## Jobs
1. Please repeat the passage on the Haute Route below word for word, starting with "There are many" and going on through "way to Zermatt.".
2. Write what comes next in the Haute Route passage, picking up after its final sentence.

## Text passage
--- START ---
Gavin is the man who introduced me to La Grave in France and Alagna in Italy. Gavin has a number of Canadian clients with whom I’ve skied in those two most extreme of European resorts, including banker brothers Andy and Jamie Gibson from Calgary and the father and son team of Mark and Steve Lubotta from Montreal. So I listen to his arguments with rapt attention. But at gut level I’m appalled.

The Haute Route is skiing’s Holy Grail. It’s the ultimate test, short of a Himalayan expedition, of endurance and technique. It’s a pilgrimage imbued with history and tradition across the oldest and longest ski itinerary in the world.

There are many Haute Routes–that is, there are scores of itineraries with off-route variations up the odd 4,000+-metre peak or down dozens of valleys and couloirs. But the classic Haute Route from Chamonix to Zermatt runs some 200 km in length and takes in more than 20 glaciers. The Haute Route was first hiked in the summer by doughty members of the British Alpine Club in 1861. But the first ski traverse of the entire route was not accomplished until 1911.

The first time I stepped out on the Haute Route, 13 years ago with celebrated Canadian mountain guide John Hogg, it took me 14 days to slog up more than 12,000 vertical metres from Saas Fee in Switzerland to Zermatt, then over to Courmayeur in Italy and across to Chamonix before climbing back again non-stop through Verbier all the way to Zermatt.
--- END ---
## Given material
--- START ---
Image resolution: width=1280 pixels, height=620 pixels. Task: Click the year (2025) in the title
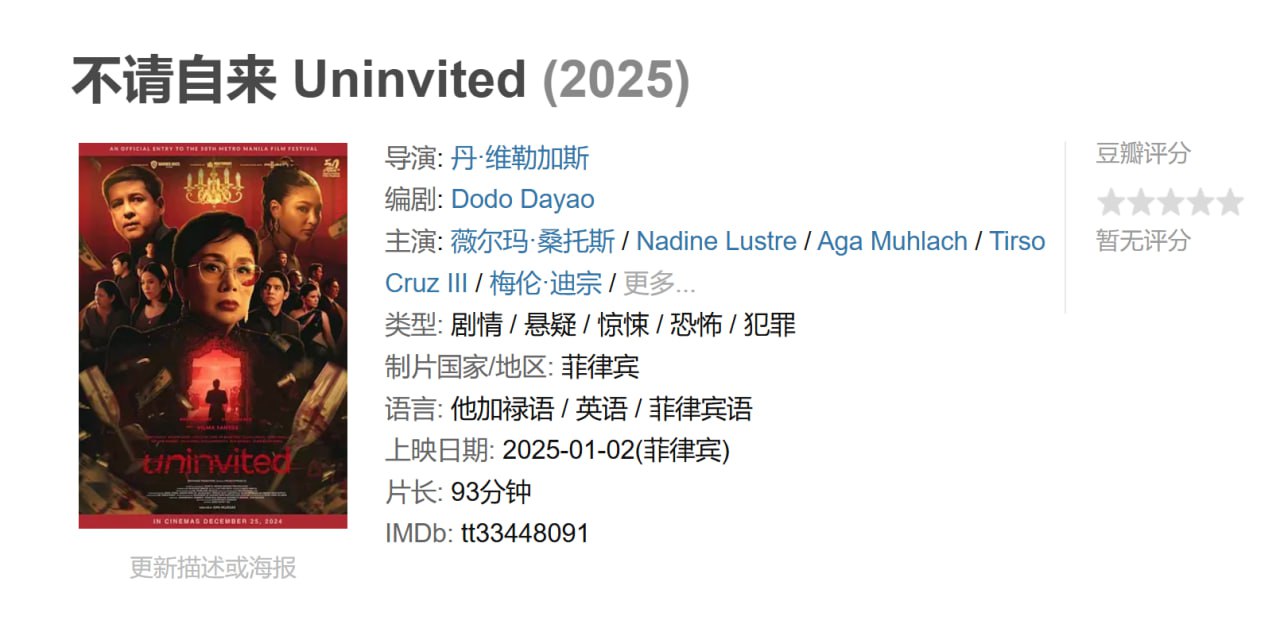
--- END ---
## Answers given
1.
There are many Haute Routes–that is, there are scores of itineraries with off-route variations up the odd 4,000+-metre peak or down dozens of valleys and couloirs. But the classic Haute Route from Chamonix to Zermatt runs some 200 km in length and takes in more than 20 glaciers. The Haute Route was first hiked in the summer by doughty members of the British Alpine Club in 1861. But the first ski traverse of the entire route was not accomplished until 1911.

The first time I stepped out on the Haute Route, 13 years ago with celebrated Canadian mountain guide John Hogg, it took me 14 days to slog up more than 12,000 vertical metres from Saas Fee in Switzerland to Zermatt, then over to Courmayeur in Italy and across to Chamonix before climbing back again non-stop through Verbier all the way to Zermatt.

2.
And now Gavin, like a grinning devil, is tempting me with views from the mountaintop, this time only the downhill parts. And he’s suggesting we can do the entire Chamonix to Zermatt leg in only three days! “You’re getting older,” he says, “and you really can’t get that much time off work anymore.” Arguments that surely clinch the deal with most of his executive clients.

What’s revolutionary about this idea is that it opens the Haute Route to “ordinary” skiers. You could do it on your own skis, in your own ski boots, without having learn climbing skills or hiring touring skis with touring bindings and ski crampons. And you wouldn’t have to learn how to ski in touring boots that provide so little of the support recreational skiers are used to.

Alps2THE OLD WAY

I think of all I’ll be giving up, though. Those 12-hour uphill days when I have variously baked and sweated in the scorching alpine sunshine, been frozen and blinded in snow squalls, and panted and gasped while my heart pounded at 120 beats per minute. I’ve suffered frostbite on my cheeks, had the inner canals of my ears sunburned and both feet blistered from heel to sole. I’ve had headaches and nausea from altitude sickness, insomnia trying to sleep at 3,000 metres, dehydration, constipation and diarrhoea. Oh yes, let’s not forget the muscle cramps.

What has traditionally kept the Haute Route off-limits for ordinary skiers is that you really needed mountaineering experience and awareness as well as adaptable skiing skills. Of course, most groups have a mountain guide to find the way by compass and GPS to the next hut and to analyze avalanche risk, but the Haute Route trail wanders days from the nearest resort. And even a guide can fall into a crevasse, as I myself witnessed twice.

Once en route in the wilderness you are forced to negotiate whatever dangerous slopes or difficult snow conditions lie between one hut and another. There’s no stopping, except for the shortest break, no suddenly discovering that you can’t do uphill kick turns on 50-degree slopes or that you don’t really like skiing three hours of breakable crust.

The helicopter boosts both safety and skiing pleasure by offering the opportunity to scout ahead and survey the slopes you are about to ski. But what finally convinces me to take Gavin up on his offer is that he promises “no huts.” When you do the Haute Route on foot, you sleep in the high-altitude refuges along the way, some of which were built almost a hundred years ago.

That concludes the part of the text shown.